■ AIM ■
Rewrite the listing below with every instance of "icon" renamed to "symbol" and nothing else altered. Leave the pictures out of your version.

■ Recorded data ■

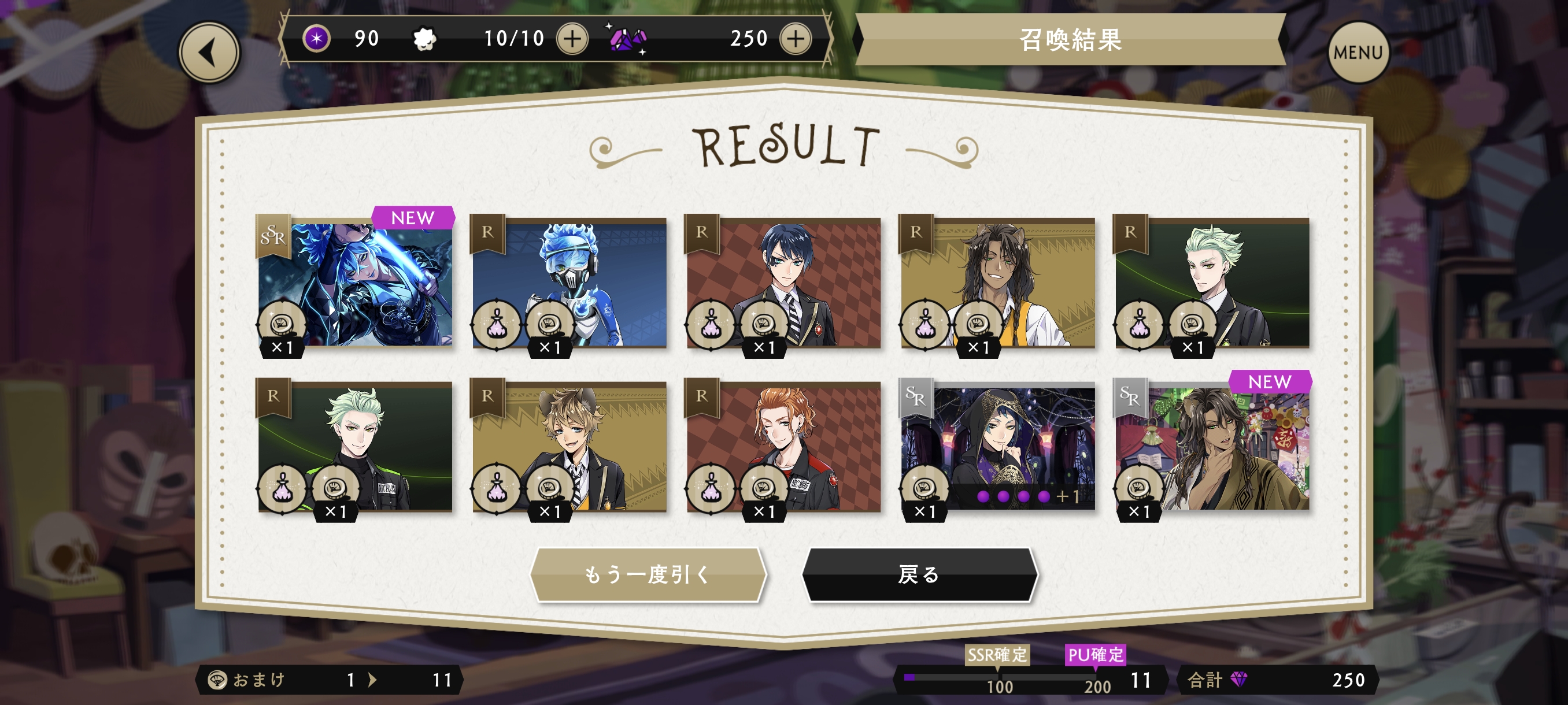Pull again with もう一度引く button
The image size is (1568, 705).
(x=647, y=574)
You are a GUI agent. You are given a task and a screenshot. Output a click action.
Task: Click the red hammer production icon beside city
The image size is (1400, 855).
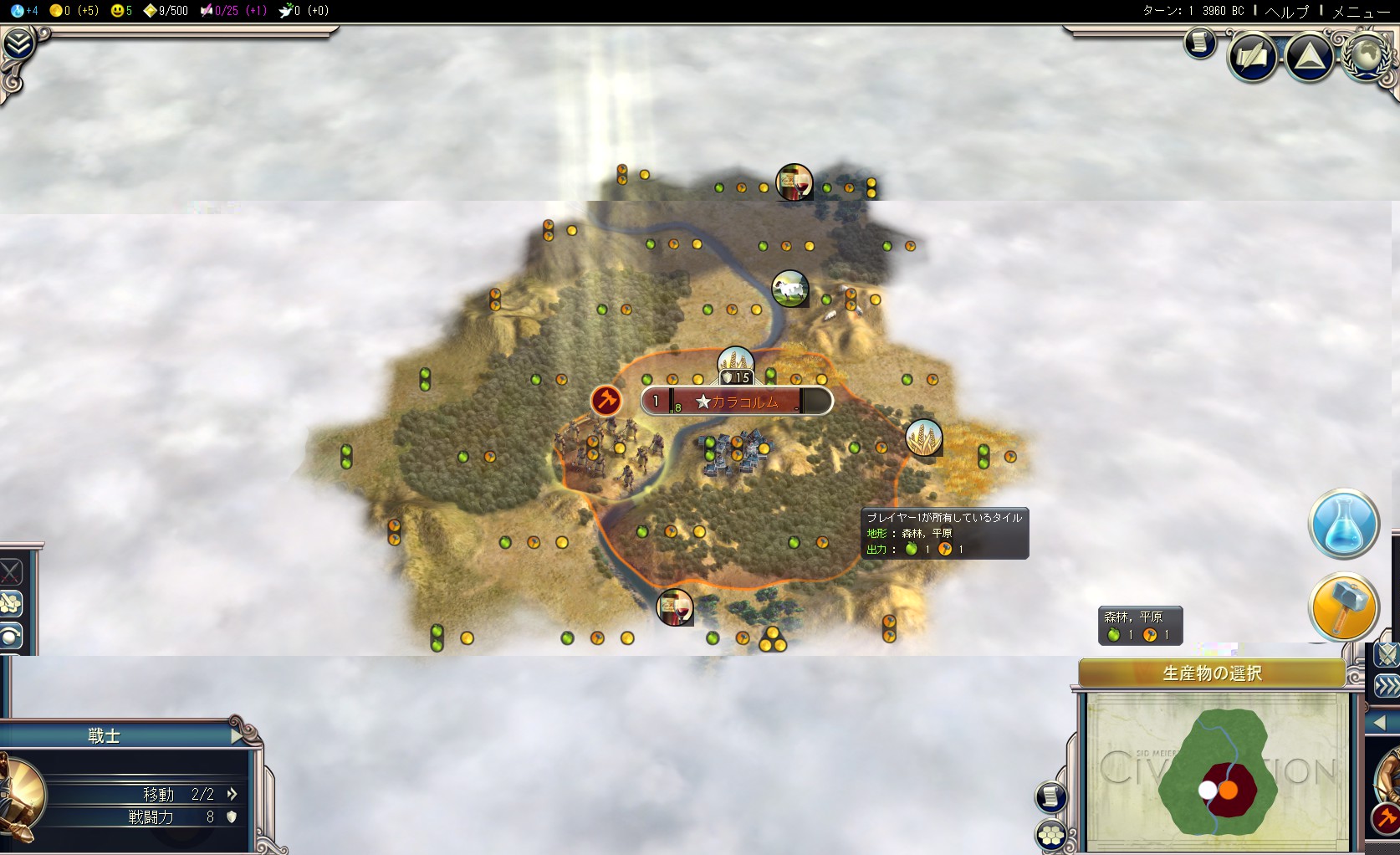[x=605, y=401]
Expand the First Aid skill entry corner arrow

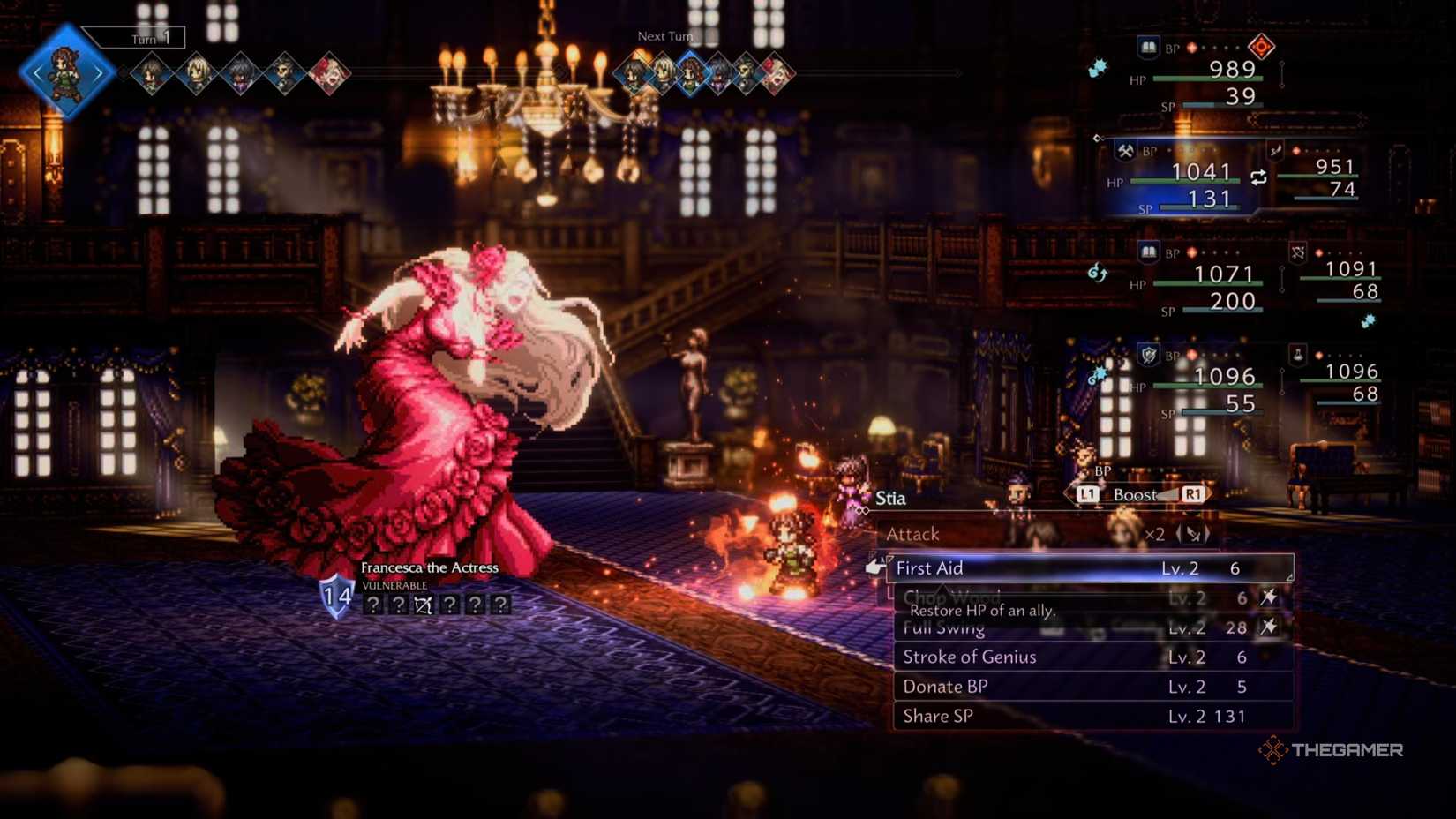coord(1289,576)
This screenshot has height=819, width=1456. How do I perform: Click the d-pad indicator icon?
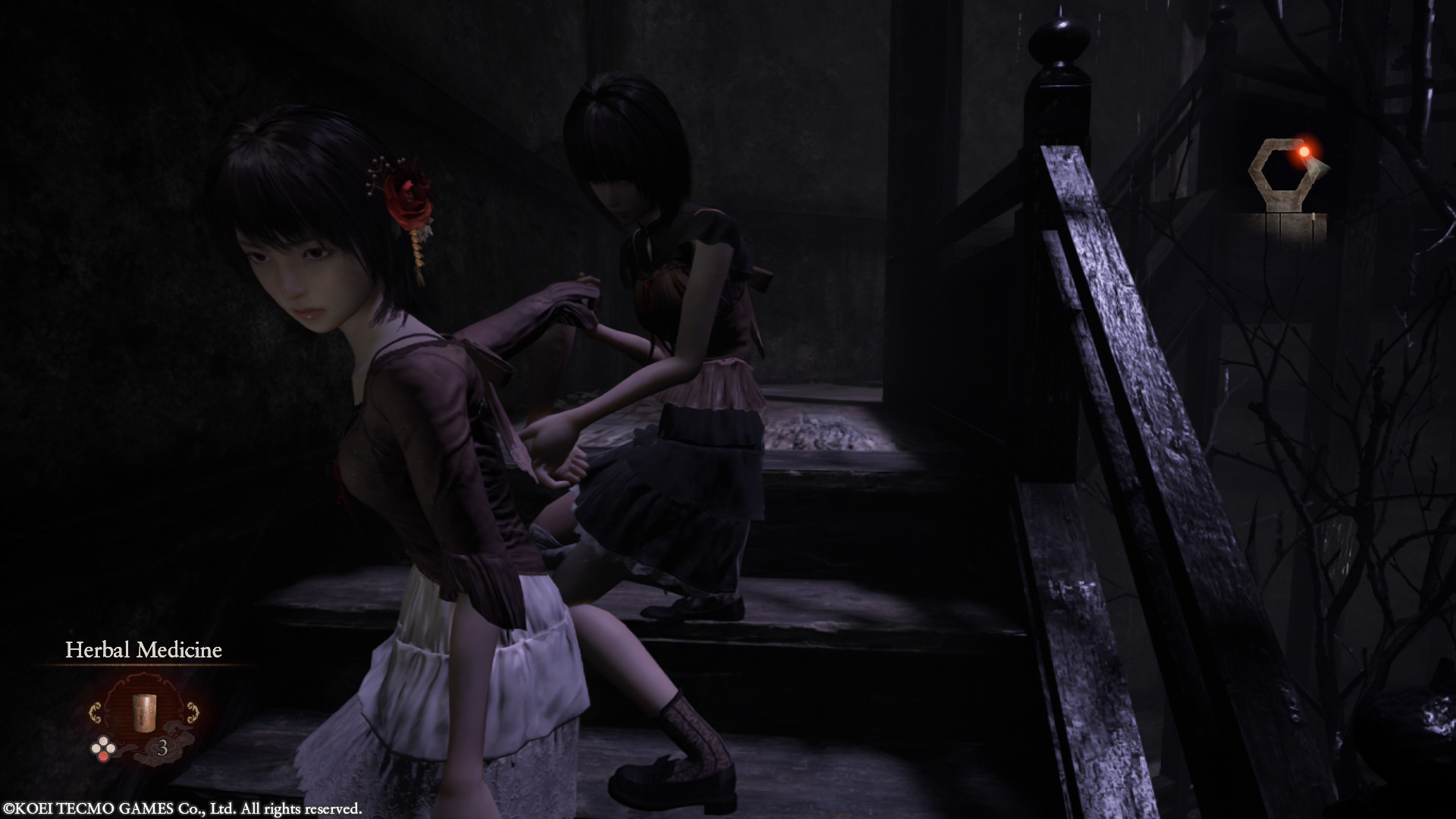click(x=103, y=748)
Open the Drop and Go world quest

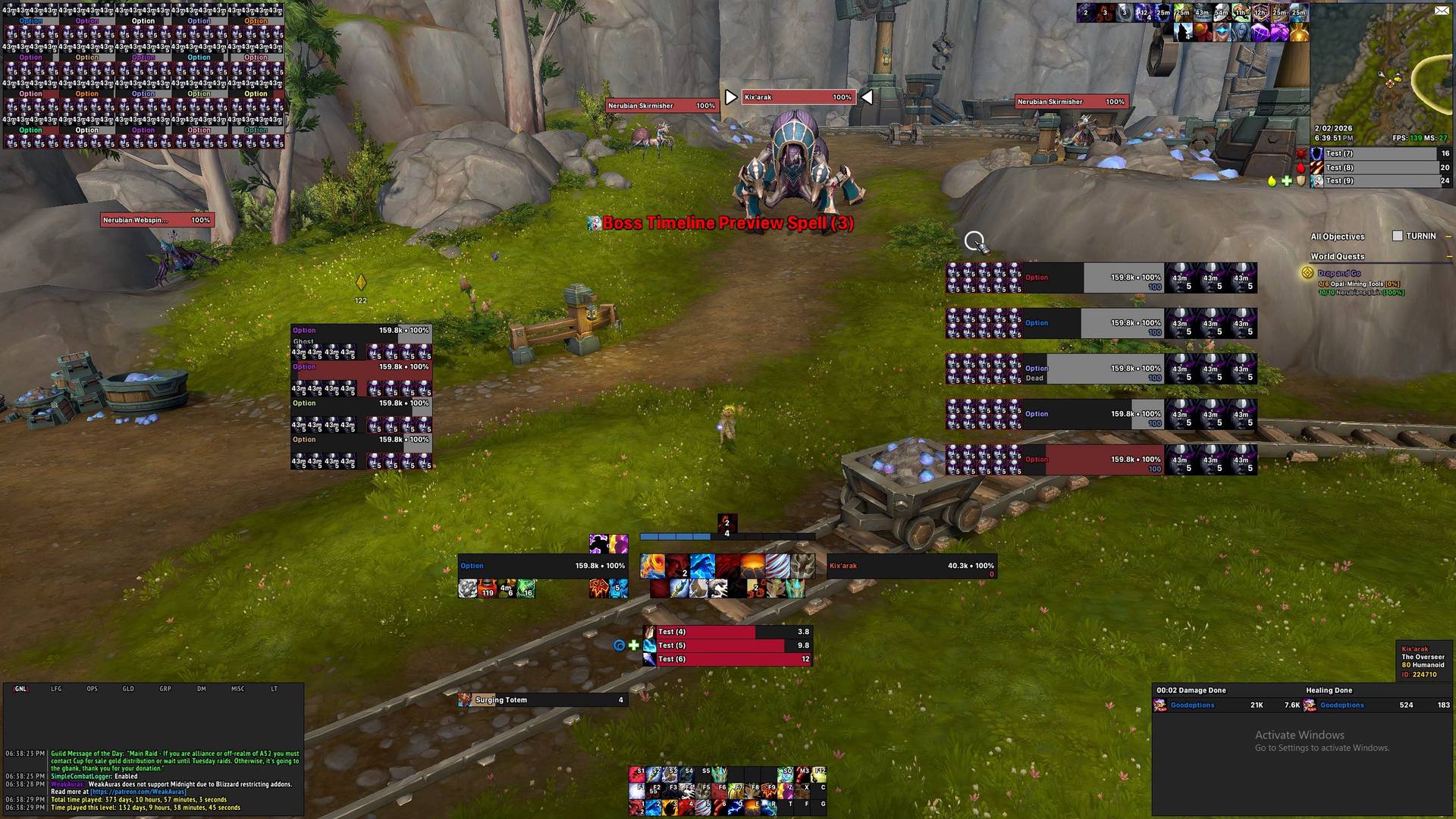click(1338, 273)
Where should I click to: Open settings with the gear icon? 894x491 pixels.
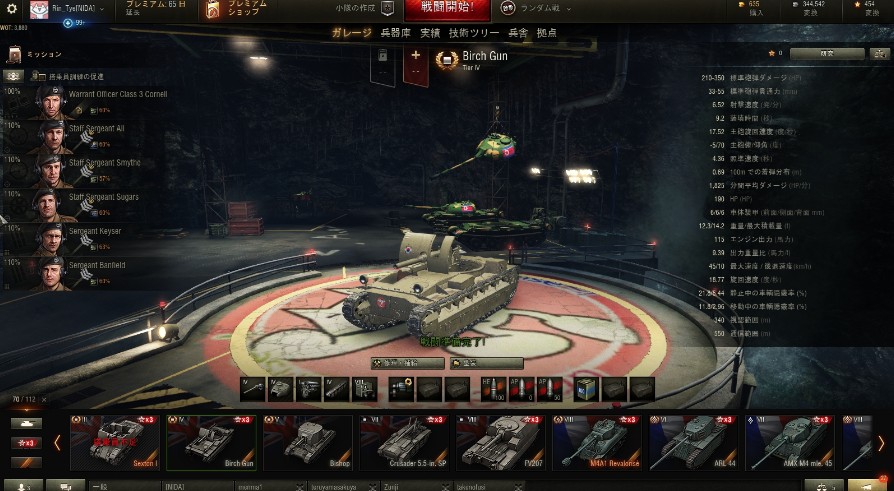(12, 8)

■ ANSWER TO THE EXERCISE ■
Pull again with もう一度引く button
The image size is (1568, 705).
(x=647, y=574)
You are a GUI agent. You are given a task and a screenshot. Output a click action.
Task: Click the red hammer production symbol beside city
The image size is (1400, 855).
[x=605, y=401]
Expand the First Aid skill entry corner arrow

coord(1289,576)
This screenshot has height=819, width=1456. How do I perform: Click the d-pad indicator symbol?
click(x=103, y=748)
Open the Drop and Go world quest

click(1338, 273)
Where should I click to: Open settings with the gear symbol? 894x491 pixels.
(12, 8)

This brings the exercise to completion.